A proposito di... libertà

 

In mezzo al fiume di notizie, provvedimenti e misure peggiorative e restrittive che accompagnano ormai da tempo le estati della gente comune, ce n’è una che è passata nell’indifferenza della cosiddetta “opinione pubblica” nonché degli operatori socio-sanitari. La vicenda meriterebbe una riflessione più approfondita di quella che le riserviamo in questa nota. Siamo certi, però, che in tempi non molto lontani gli avvenimenti ci costringeranno a tornarci sopra.

 

Sul Corsera del 4 settembre leggiamo -senza alcun commento dell’articolista: “Elettrodi nel cervello e telecomando per calmare i pazienti”:

Vivevano guardati a vista, e spesso legati al letto dalle cinghie di contenzione. Perché non spaccassero tutto, e non si facessero male. Uno dei due, un giovane lombardo, era prigioniero in casa, e il compito doloroso e difficile di controllarlo era affidato alla madre.
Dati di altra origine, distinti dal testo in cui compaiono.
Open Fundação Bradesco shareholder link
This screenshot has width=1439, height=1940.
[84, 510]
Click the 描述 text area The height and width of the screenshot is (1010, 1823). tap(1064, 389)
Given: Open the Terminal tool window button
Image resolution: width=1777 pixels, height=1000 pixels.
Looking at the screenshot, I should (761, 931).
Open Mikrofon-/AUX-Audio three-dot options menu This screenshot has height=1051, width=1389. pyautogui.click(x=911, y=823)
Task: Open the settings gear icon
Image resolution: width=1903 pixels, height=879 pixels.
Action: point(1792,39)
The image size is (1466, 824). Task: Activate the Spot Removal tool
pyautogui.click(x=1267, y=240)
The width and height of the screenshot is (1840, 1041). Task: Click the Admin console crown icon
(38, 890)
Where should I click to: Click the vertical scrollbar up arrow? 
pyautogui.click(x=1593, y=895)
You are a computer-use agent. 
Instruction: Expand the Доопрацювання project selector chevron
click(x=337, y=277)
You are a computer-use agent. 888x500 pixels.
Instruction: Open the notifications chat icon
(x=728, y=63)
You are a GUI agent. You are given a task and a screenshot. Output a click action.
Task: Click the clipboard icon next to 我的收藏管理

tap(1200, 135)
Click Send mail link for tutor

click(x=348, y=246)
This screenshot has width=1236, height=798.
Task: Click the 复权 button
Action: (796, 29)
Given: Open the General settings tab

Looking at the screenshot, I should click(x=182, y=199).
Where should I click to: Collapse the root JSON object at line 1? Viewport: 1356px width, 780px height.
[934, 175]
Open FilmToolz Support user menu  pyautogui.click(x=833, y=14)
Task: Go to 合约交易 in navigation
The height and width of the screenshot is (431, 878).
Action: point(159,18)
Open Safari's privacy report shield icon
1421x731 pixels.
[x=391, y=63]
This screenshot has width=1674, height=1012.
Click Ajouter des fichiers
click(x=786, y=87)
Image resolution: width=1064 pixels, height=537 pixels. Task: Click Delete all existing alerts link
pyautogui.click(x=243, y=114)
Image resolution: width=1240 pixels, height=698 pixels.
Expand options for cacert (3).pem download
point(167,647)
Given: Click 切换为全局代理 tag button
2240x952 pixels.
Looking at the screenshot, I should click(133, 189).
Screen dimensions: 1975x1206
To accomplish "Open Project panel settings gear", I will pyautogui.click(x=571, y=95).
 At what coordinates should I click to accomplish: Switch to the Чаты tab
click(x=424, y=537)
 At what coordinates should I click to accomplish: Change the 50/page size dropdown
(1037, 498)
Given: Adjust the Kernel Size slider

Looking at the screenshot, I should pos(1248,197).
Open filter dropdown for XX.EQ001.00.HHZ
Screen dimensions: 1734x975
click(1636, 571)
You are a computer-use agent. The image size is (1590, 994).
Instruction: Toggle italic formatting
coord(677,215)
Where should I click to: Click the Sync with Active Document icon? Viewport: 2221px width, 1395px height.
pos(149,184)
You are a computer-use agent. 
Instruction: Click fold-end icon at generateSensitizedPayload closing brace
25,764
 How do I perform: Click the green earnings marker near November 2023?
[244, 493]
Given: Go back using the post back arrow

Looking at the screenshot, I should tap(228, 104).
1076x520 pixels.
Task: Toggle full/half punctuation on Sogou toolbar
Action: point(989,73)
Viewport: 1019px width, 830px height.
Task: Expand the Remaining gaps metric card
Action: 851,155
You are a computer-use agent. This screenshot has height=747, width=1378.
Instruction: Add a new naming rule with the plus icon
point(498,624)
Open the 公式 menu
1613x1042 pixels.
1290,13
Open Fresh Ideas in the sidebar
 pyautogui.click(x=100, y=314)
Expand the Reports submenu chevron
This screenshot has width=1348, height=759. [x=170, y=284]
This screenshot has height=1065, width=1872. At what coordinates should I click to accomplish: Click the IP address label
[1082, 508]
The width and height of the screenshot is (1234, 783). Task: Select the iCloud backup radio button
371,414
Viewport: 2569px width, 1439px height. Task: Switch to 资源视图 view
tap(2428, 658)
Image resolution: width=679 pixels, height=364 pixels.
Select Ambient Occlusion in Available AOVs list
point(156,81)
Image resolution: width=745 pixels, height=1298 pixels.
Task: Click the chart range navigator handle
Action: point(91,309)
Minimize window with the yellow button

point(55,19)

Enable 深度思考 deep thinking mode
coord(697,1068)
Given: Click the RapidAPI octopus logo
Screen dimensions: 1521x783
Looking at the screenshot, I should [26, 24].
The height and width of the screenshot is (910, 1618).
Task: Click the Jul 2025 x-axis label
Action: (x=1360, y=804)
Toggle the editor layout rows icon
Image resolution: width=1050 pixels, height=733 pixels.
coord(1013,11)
L’altro, un uomo di trentasette anni, si trovava da tempo in ricovero coatto nel reparto psichiatrico di un ospedale emiliano. Ora il ragazzone che era prigioniero in casa sta inserendosi in una comunità, mentre l’altro gira tranquillo per l’ospedale, e tra poco potrà andare a casa. Hanno ritrovato una discreta qualità della vita grazie a due elettrodi impiantati nel cervello, una «neuromodulazione» elettrica con correnti bassissime e inavvertibili (da 0,1 a 2 volt) che ha l’effetto di tenere sotto controllo la forma di agitazione psicomotoria da cui sono affetti…Spiega Brogli (uno dei due neurochirurghi del Besta di Milano): «Il cervello non viene toccato, non si provoca alcuna lesione. Non si agisce sul cervello, ma sul sintomo della malattia. E il trattamento è reversibile (chi lo decide?). I due pacemaker possono essere accesi, spenti, regolati (da chi? ...sentite il seguito). Vengono programmati grazie ad un telecomando che rimane in mano al medico. Per il malato né disagi né dolore né cambiamento della personalità… Si dà la giusta dose per quel paziente e si può sospendere o intensificare la cura. Grazie alla nostra cura un giovane lombardo è tornato a vivere libero.» (I grassetti sono nostri.)

 

Questa “cura” mostra che termini come libertà da una parte e controllo dall’altra (con ogni mezzo, elettrochoc compreso) di tutti i comportamenti che “disturbano l’ordine stabilito”, termini che a molti appaiono contraddittori, risultano essere nel linguaggio e nella pratica borghese tra loro complementari. E mostra anche come ormai la scienza medica sia totalmente sottomessa agli interessi di conservazione della società borghese. Non ci sorprenderebbe “scoprire” che simili pratiche vengano già sperimentate sul campo, ben oltre quello prettamente “sanitario" (nelle carceri ad esempio?) e con un occhio attento alla loro utilità per fluidificare l'irregimentazione sociale interna richiesta dalla guerra contro i popoli del "Terzo Mondo".